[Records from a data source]
+---+

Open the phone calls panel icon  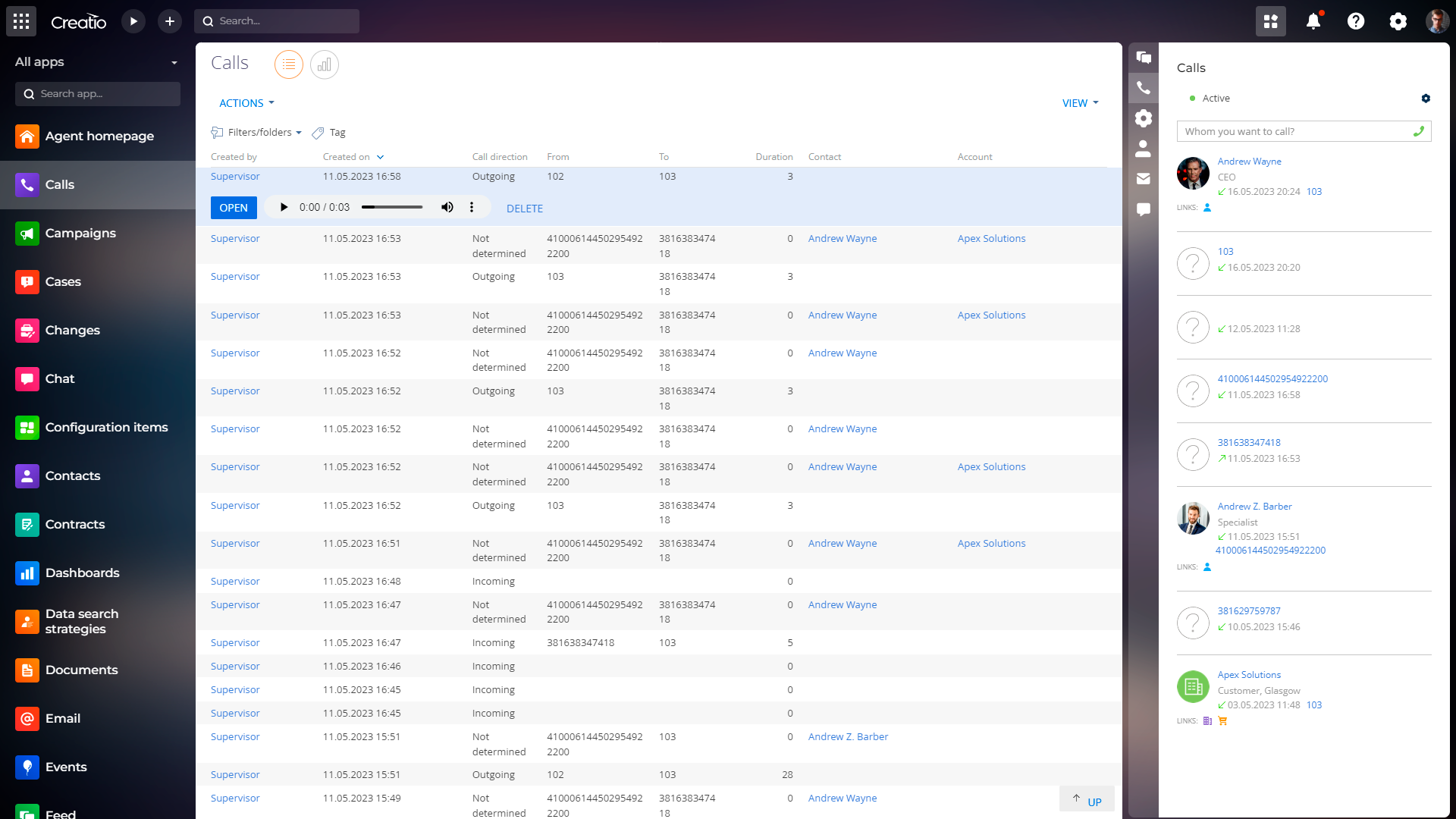tap(1144, 88)
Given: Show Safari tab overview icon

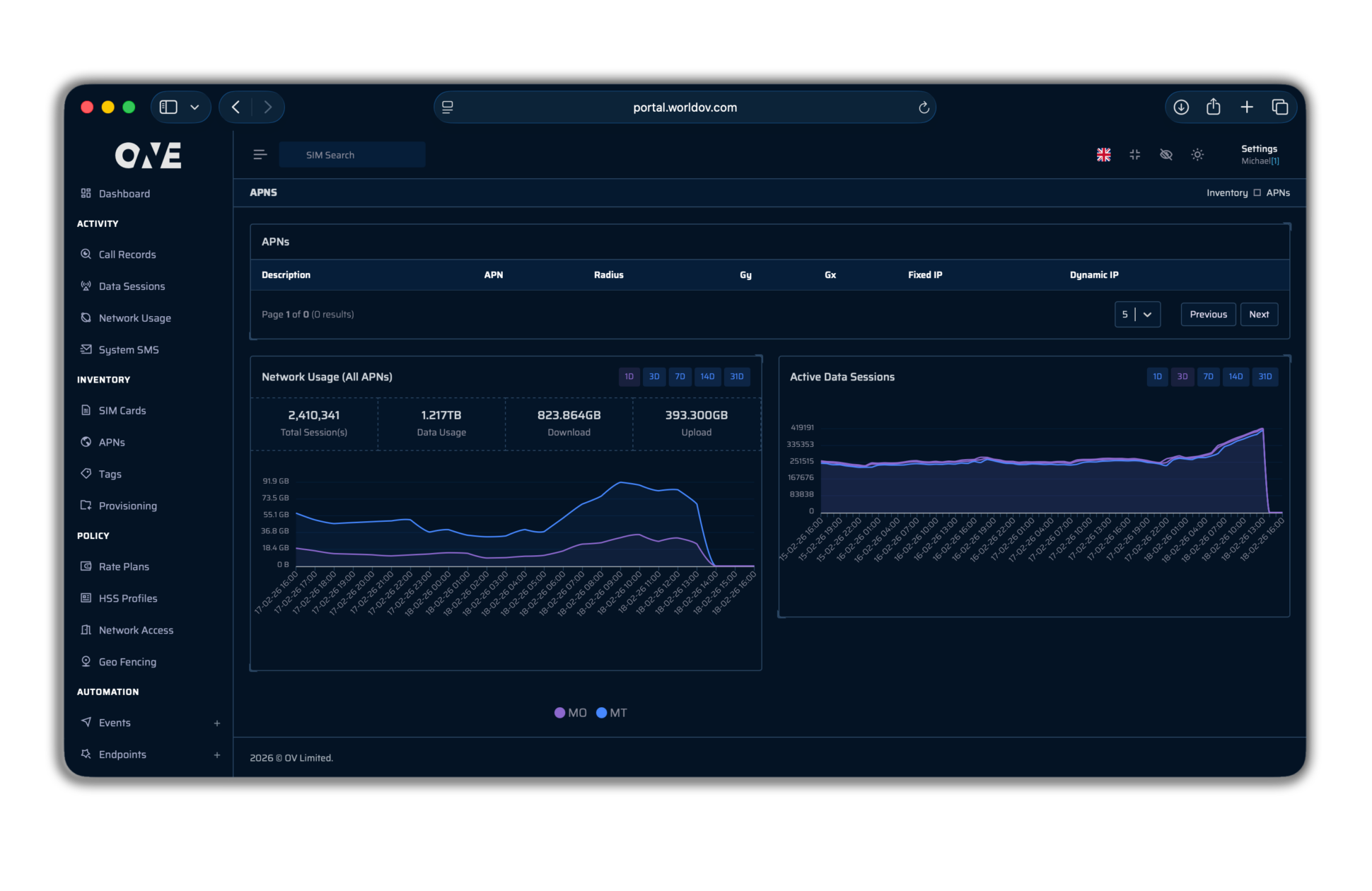Looking at the screenshot, I should (1279, 107).
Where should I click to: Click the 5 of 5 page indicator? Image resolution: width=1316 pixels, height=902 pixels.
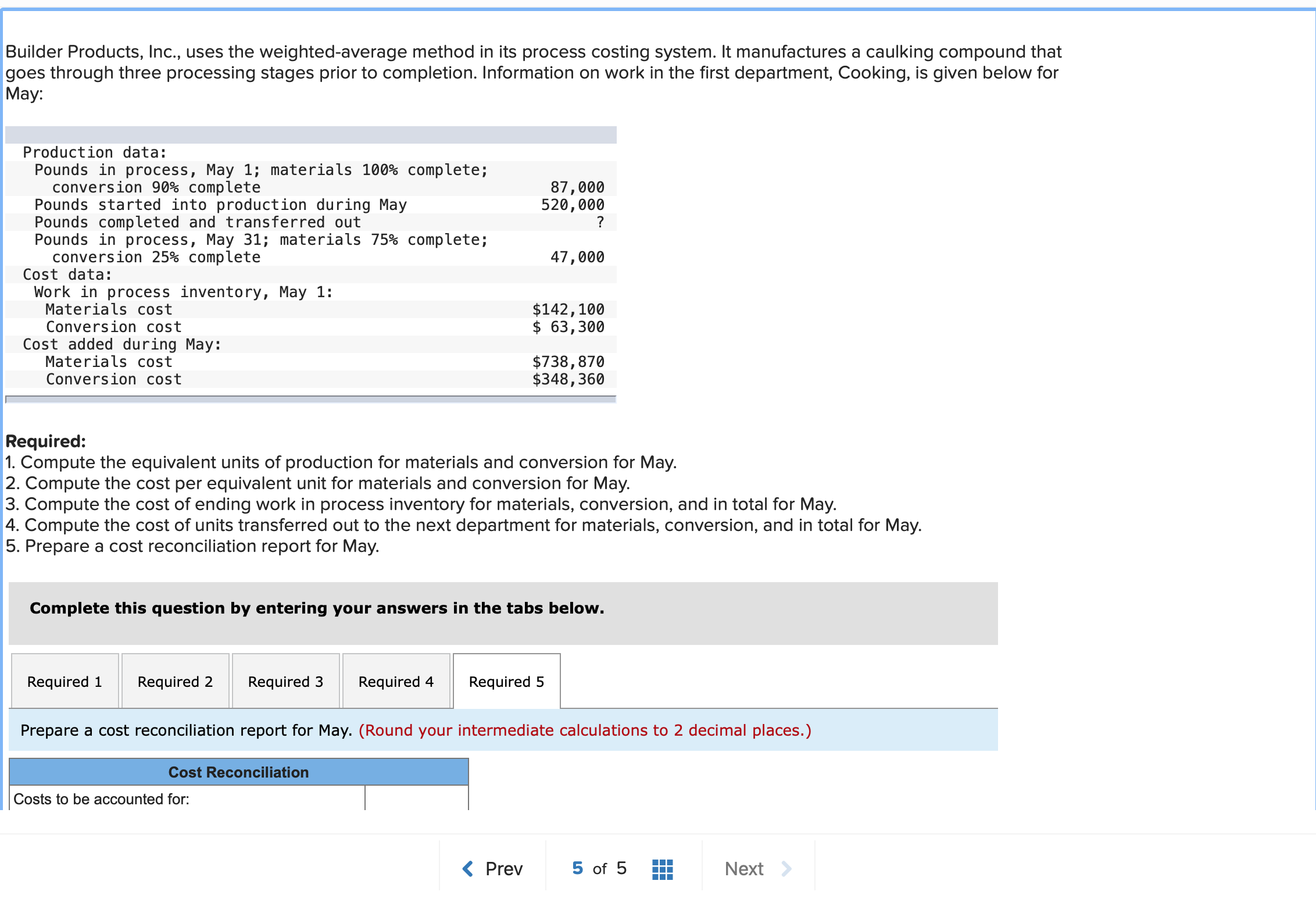[599, 868]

+---+

PROBLEM: What is needed here is an exact copy of the lines from the line containing "Where should I" through the end of the records, with every picture left out.

EXERCISE RESPONSE:
Where should I click to: Click the 5 of 5 page indicator? Image resolution: width=1316 pixels, height=902 pixels.
[599, 868]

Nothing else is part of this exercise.